On the Sandbox keys screen, paste:
- Sandbox public key (
pk-to-...) - Sandbox secret key (
sk-to-...) - At least one of: OpenAI key (
sk-...) or Anthropic key (sk-ant-...)
Click Validate & continue. The app calls experiments.list() against your project to verify the keys and discover your project ID.
Keys are kept in browser memory only — refresh and you'll be re-prompted. They're never sent anywhere except evals.browserstack.com.
Two pages demonstrating the two tracing modes:
- Manual tracing — chat that wraps the LLM call in
client.trace()/start_generation()/gen.update()/gen.end()/trace.score()/trace.update(). - Auto tracing — same chat, but
Observe.init()instruments the OpenAI/Anthropic SDK call automatically. Pick provider + model from the dropdown.
Both pages always show the static SDK script on the right and link to your project's traces page in Sandbox.
Four end-to-end workflows. All are idempotent — re-running them reuses existing artifacts instead of duplicating.
| Workflow | What it does |
|---|---|
| Prompt Compile | Get-or-create a templated prompt (support-reply-generator), call Prompt.compile(...) with user-supplied tone / customer_name / issue, send the compiled prompt to OpenAI. |
| Dataset Run | Get-or-create a dataset (support-bot-reranker-eval), create a dataset run, seed 3 items, verify by listing them back. |
| Eval Execution | Look up the support-quality evaluator list, walk its evaluatorConfigs[], build the rich payload, run Evaluate.evaluation_execution.evaluate(...) for each row in the dataset. |
| Experiment Run | The full 8-phase orchestration — prompt → dataset → tools → evaluators → evaluator-list → experiment → run → subscribe. |
Each workflow shows the live phase progression on the left and the SDK code being executed on the right. Every artifact created comes with a "View in Sandbox" link.
"Authenticated but no experiments found" — your project is empty. Either run a workflow first, or create an experiment in Sandbox manually so experiments.list() returns something.
Workflows complete but every score is 0 — your project doesn't have an LLM connection configured. See "One-time project setup" step 2 above.
Tools API returns "Project not found" in experiment-run Phase 4 — known upstream public-API issue with the Tools endpoints. The workflow continues past it; doesn't affect the rest.

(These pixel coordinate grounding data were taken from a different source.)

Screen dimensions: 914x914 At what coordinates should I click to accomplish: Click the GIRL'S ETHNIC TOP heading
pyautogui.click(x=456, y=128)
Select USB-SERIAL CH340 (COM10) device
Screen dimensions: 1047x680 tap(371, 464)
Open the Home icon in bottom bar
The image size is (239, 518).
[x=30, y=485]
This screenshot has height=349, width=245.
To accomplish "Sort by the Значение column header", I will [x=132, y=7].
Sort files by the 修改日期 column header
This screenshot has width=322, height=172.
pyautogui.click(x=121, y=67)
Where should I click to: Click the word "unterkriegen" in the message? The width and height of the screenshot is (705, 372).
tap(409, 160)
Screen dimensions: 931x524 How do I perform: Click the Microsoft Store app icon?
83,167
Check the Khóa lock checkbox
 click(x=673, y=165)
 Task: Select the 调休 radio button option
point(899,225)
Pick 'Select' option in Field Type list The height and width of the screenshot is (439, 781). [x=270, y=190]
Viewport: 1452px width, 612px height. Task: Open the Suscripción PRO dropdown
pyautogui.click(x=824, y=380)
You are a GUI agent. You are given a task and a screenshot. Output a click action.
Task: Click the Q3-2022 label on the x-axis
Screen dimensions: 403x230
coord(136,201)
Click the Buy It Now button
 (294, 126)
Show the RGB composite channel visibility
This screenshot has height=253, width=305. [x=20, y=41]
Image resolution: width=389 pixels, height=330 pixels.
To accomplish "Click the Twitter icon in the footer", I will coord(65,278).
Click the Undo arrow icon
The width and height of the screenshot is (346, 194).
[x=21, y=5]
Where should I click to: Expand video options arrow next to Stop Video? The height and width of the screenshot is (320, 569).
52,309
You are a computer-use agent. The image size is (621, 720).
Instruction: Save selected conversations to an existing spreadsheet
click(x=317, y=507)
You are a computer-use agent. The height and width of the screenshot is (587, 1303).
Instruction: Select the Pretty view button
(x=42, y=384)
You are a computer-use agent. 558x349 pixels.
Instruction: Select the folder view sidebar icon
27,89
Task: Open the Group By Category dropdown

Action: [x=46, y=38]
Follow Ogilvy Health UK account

sdk-vendor/ is empty or docker compose build fails on pip install/npm install — you haven't placed the SDK tarballs yet. See "Drop the SDK tarballs in place" above.
.
├── docker-compose.yml
├── python-backend/ FastAPI on :8000
│ ├── routes/ auth, chat_manual, chat_auto, workflows
│ ├── workflows/ prompt_compile, dataset_run, eval_execution, experiment_run
│ └── services/ sdk_client, snippet_emitter, idempotency, llm
├── node-backend/ Express on :3001
│ └── src/ mirror of python-backend, file-for-file
├── shared-frontend/ single HTML/CSS/JS UI mounted by both backends
└── sdk-vendor/ SDK tarballs (gitignored — source separately)
Both backends expose an identical SSE event shape (phase-start → code-snippet → result → phase-end → done) so the frontend doesn't care which one it's talking to.